Theatre people always have opinions and sometimes those opinions come in hot. Recently, I put out a call on social media asking for your boldest, spiciest theatre takes, and the responses did not disappoint. From thought-provoking critiques to eyebrow-raising declarations, you gave me plenty to chew on.

So here’s what we’re going to do: I’ll be exploring as many of these submissions as I can in this column series. Some I may agree with, others I may not, but that’s the fun of it. Theatre thrives on conversation, and even the most out-there hot take can lead to surprising insights and fascinating discussions.

Think of this as an open forum, where no opinion is too bold to examine. Ready to dive in? Click on the “Exploring Theatre Hot Takes” tag at the bottom to keep up with every installment.


Looking through the thread of submitted theatre hot takes, one caught my eye the other day: Alejandro Pteal posted “Bring overtures back.” Just three words.

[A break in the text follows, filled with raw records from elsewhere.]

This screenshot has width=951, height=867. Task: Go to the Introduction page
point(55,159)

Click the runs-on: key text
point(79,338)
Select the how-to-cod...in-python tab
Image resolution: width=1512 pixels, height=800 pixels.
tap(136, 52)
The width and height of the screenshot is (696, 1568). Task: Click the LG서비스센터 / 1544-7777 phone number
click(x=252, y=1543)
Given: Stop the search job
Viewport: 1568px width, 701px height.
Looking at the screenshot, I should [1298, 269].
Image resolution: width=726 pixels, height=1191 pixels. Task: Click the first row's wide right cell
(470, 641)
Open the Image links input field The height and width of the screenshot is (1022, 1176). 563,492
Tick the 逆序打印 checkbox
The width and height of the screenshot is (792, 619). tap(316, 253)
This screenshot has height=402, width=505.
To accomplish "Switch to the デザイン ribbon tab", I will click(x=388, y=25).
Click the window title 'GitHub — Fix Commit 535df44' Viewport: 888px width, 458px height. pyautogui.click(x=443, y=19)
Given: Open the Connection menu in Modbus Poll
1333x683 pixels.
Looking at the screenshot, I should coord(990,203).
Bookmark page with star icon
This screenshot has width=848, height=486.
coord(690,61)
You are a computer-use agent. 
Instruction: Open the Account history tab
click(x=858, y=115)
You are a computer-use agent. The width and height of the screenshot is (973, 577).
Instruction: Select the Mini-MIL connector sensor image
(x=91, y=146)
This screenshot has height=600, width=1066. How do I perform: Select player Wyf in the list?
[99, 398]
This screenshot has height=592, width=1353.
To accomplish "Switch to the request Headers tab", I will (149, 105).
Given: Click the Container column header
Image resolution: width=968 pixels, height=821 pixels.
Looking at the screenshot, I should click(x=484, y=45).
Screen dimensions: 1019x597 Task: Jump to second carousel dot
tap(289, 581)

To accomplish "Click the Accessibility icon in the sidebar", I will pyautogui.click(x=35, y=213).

No punctuation. No hashtags. But somehow, it said everything.

If you’ve ever sat through an overture — a real overture — you know that feeling. It wasn’t just about nostalgia. It was about ceremony. The overture was the invitation to enter another world, a handshake between audience and orchestra, a collective breath before the story began. And that breath, for the most part, has disappeared.

For most of the twentieth century, the overture was as essential to a musical as the eleven o’clock number or the final bow. The overture served as a symphonic appetizer — introducing melodies, setting a tone, and perhaps most importantly, giving the audience time to transition from their day into the dream.

Even movie musicals honored the ritual. Think of the velvet curtain at the start of West Side Story (1961), when the orchestra swells before the first shot appears. It was a promise: you were about to be taken somewhere extraordinary.

However, for some reason, over the past couple of decades, the overture has begun to fade away. I don’t know if directors wanted immediacy or producers worried about pacing. Maybe in an age of shrinking attention spans, the idea of sitting still through a three-minute orchestral introduction suddenly felt indulgent. But it feels like we lost something deeply necessary: anticipation.

An overture did more than preview a score. It tuned the audience’s ears and hearts, reminding them that the music was the soul of the story. You could tell so much about a show from its overture. Gypsy’s was brassy and relentless — a showbiz march toward ambition and breakdown. Oklahoma! felt open and pastoral, the sound of a young nation learning who it was. West Side Story exploded with chaos and passion. The overture wasn’t just a sound; it was storytelling. Without a word, it told us what kind of world we were entering — bold, romantic, dangerous, whimsical.

We live now in an era obsessed with speed. So it’s no surprise that many modern musicals now begin mid-beat — right into the opening number, or worse, straight into dialogue.

It’s not that today’s composers lack musical brilliance. Far from it. Hamilton, Hadestown, and Six are dazzling in their own right. But we’ve lost the art of the slow entrance. We’ve forgotten the theatrical power of saying to an audience, “Wait. Listen. Let the music take you there first.”

So yes — bring overtures back. Bring back the moment when the orchestra gets its own standing ovation before the first line. In a world obsessed with skipping to the good part, the overture is the good part. It’s the promise that what’s coming next will be worth the wait.